Mum’s Story
AJ’s family experienced years of significant challenge while supporting his complex needs. This story reflects their journey through crisis, the support they received from CDT, and the positive changes that followed for AJ and his family.
Can you tell us a little about how you came to be involved in CDT?
AJ has a disability of ASD, ADHD and PICA. He is a clever boy and is very aware of what is going on around him. As he was developing through adolescence he was becoming more aware of what he was unable to do and missing out on, and he was deeply unhappy. AJ would bang his head and hurt himself and also hurt those around him. We were all so scared and unhappy living together. AJ stopped leaving his bedroom, he was even eating in his bedroom as he didn’t want to leave his room.
We have had involvement with Social Services since AJ was 2 and a half. This was mostly for parenting and help managing his behaviours and the impact his behaviours were having on his siblings. We were a family in need, because AJ had bitten his sister. Up until AJ moved into a residential care we were having support from CDT with respite and direct payments for PA’s. We also had support for our older children.
Thinking back over the last 12 months – what good or bad changes have come about as a result of your involvement with CDT?
It has been positive for all of us. My partner is not having to work unsociable hours now – as we needed to be available for AJ 24/7. This meant that he worked nights and I stayed at home to look after all the kids needs. It was an expensive time for us as well, as AJ would break things and make holes in the doors and walls.
When AJ moved into the residential home, we were able to start rebuilding our family. We were really isolated as we needed to keep one another safe. We couldn’t go out because of how stressful it was having to protect ourselves and other families. When attending the disability activities, it became really difficult as other families had to get involved to support us with AJs behaviours, so we just stopped going. This took a long time to rebuild as we were so used to being anxious in the community.
When we visited the residential placement we were looking for ways to reject it and say no to it. We went there and had lunch with the staff and other children, and the manager was there with her own children too. It felt like genuine care, not like the staff were being paid to look after the children. I didn’t want my child to be a pay packet. I have worked in social care myself and have seen a lot of bad things in the care sector when people don’t really care and it is just a job, but the staff seemed to care about the children and see them as their own. I really felt the residential placement gave the time for AJ, for him to meet the staff and build a relationship with him.
Knowing that AJ is now in a placement where he is going out and going to school and is happy means everything. He is trying new food and he has stopped wearing his helmet (which he has been wearing since he was 2 years old for his daily head banging). The staff give him the time he needs. Its not like normal parenting and that is what he needs, the staff are able to change and recharge after their shift. The staff have time to regenerate but when parenting there is no start and ending, it is a constant.
The biggest thing is the guilt of letting them go. I felt like a failure as a parent for a very long time.
Of all the changes you have identified, which one is the most significant to you and why?
After his move, the biggest thing had been looking forward to seeing him. I have also been able to access early help parenting for my other children so that I can support my daughters with their emotional needs.
I have weekly video calls with AJ and we can see he is happy and thriving. I am noticing him now making references to things we use to do when he was little – he made references and noises about old videos he watched with us when he was younger, this is important as it shows he can think about the past more.
CDT are also helping us with the transport costs to go and see him, so the journey is not such a financial burden.
I am feeling more confident, the parenting guilt is dissolving and the fear of him being taken away from us is dissolving. It wasn’t neglect, its not that we don’t love him or don’t want him. If it was him on his own we wouldn’t have a problem. But with 4 kids, we were failing them all. Having to hide from a child was not a healthy way to live. We are still working on the relationship between AJ and his siblings and this is slowly coming.

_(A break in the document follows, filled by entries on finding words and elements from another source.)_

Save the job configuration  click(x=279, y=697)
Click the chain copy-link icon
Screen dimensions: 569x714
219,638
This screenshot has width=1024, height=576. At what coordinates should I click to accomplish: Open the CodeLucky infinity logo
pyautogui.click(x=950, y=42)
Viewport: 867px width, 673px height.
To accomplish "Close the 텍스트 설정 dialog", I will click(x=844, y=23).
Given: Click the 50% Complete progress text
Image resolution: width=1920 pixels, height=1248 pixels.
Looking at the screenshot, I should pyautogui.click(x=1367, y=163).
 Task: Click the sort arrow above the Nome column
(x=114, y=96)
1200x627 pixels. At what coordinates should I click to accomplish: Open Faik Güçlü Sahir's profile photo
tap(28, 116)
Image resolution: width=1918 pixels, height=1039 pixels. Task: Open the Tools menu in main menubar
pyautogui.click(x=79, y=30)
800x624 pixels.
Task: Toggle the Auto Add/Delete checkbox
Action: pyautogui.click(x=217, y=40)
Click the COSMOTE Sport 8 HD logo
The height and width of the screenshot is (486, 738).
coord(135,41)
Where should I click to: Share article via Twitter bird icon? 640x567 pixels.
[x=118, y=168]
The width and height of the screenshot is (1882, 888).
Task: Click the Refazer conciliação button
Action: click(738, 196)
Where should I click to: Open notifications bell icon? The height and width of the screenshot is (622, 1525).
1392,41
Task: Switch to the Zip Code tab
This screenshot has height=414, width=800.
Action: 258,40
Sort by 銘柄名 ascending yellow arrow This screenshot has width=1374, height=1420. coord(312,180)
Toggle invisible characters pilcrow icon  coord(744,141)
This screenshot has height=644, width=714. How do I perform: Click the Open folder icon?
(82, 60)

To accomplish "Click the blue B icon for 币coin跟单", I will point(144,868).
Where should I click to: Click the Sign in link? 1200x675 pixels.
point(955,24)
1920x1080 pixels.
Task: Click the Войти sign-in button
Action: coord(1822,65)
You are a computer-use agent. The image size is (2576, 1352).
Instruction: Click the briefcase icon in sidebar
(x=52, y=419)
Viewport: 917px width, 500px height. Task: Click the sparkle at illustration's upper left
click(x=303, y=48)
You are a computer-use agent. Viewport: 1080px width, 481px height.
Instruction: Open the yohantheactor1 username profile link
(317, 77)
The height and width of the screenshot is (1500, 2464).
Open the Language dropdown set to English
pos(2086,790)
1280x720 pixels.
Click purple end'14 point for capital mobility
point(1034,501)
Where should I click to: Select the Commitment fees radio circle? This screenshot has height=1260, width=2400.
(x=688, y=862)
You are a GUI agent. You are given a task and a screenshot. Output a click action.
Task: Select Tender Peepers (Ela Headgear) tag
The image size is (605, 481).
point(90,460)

Regarding the most significant change you have chosen, the space to do more meaningful things with everyone, please can you tell us a bit more about what it was like before?
Life was really hard. My partner literally had a stroke during one of the LAC reviews and was taken to hospital. This is when Social Services really stepped up and started providing daily carers into the home and searching for a placement for AJ.
Whilst the carers helped in the home, it felt like ground hog day. But AJ would not leave his room at all. So he was so isolated and we were too. We didn’t see friends or family at all.
The violence was intense. AJ was hitting and punching all of us. He was banging his head daily and had a huge open wound on his forehead. He had no tolerance of his sisters, especially if they were having any attention from their parents or if friends would call for them or they would go out on an activity.
My oldest son moved out and the girls were displaying traumatised behaviours. My oldest daughter was self harming and my younger daughter was unsettled in school. We could not give them the attention they needed as we were so occupied with AJ’s needs.
What it is like now
AJ is getting on with the people he lives with and in his life now. I know he wont live independently, so it is good to know he is happy where he is and having his own independence. We bring them into the world to help them grow and fly, to get their own life and job. This is his version of it.